You can’t really see them well, but I sewed a crystal bead in the center of the little pink flowers. The dragonflies came from the dollar store – a great place for craft supplies. When it was done I thought it looked rather plain and I thought framing it in lace was a great idea. Unfortunately, the first lace I used was too stretchy and looked horrible. It took me forever to get it on there, and almost as long to get it off again. The lace in the picture came from Fabricland and it was just a happy coincidence that it worked.

This next piece was something I actually did several years ago:

I did it for our downstairs bathroom and just need to frame it.
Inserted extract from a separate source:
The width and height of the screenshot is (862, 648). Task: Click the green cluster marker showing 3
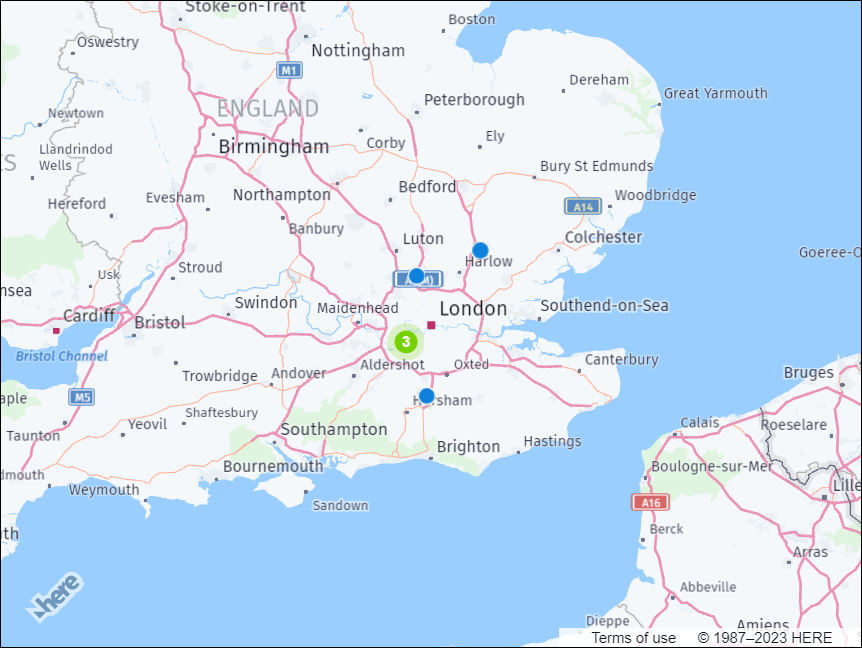click(x=405, y=342)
Then I pulled out some strips I’d done for fun and always intended to turn into bookmarks:

All they needed was a good press with the iron and a backing put on them.

Not shown is the name tag I came up with. I used black aida cloth and red thread. It’s a simple thing, just my name, but it looked so plain that I dressed it up a bit with red glass beads around the edge.

Getting together with my sewing friends, finishing a couple of projects and digging out my stitchery stuff rekindled my love of needlework. But it also rekindled my love of needlework supplies.

So last Monday I went to Michael’s Craft store. It’s amazing how quickly things add up at the craft store. The biggest purchase was embroidery floss. Once upon a time I had the embroidery floss I’d collected over the course of more than 20 years, all wound neatly on cards and stored in a plastic box. I wrote the colour numbers on the cards, and everything was in numerical and colour-coordinated order.

Somehow I have lost the box. I’ve searched everywhere I can think of – gone through the craft closet several times – but there’s no trace of it. It’s going to take hundreds of dollars, and probably years, to replace all that thread. Some of it can’t be replaced. But I’ve made a good start, and I’ll just add to the new collection project by project.

The one thing Michael’s did not have were embroidery transfers (the pictures on paper that you can just iron onto your material to embroider). I’m doing a baby quilt with pictures I traced out of a colouring book, but it’s not really an ideal way to do things. Neither is using carbon paper or the similar paper used for transferring dressmaking marks.

So when I got home I went online and ordered several embroidery transfer sets from Amazon, as well as a set of pencils that you can trace a picture with and then iron it onto your fabric. In essence, you’re making your own transfer.

You’d think I’d be all set to dive into my stitchery now, but I really need to finish the afghan I started. I’ve only got about a third of it to go, so hopefully I can finish it this week.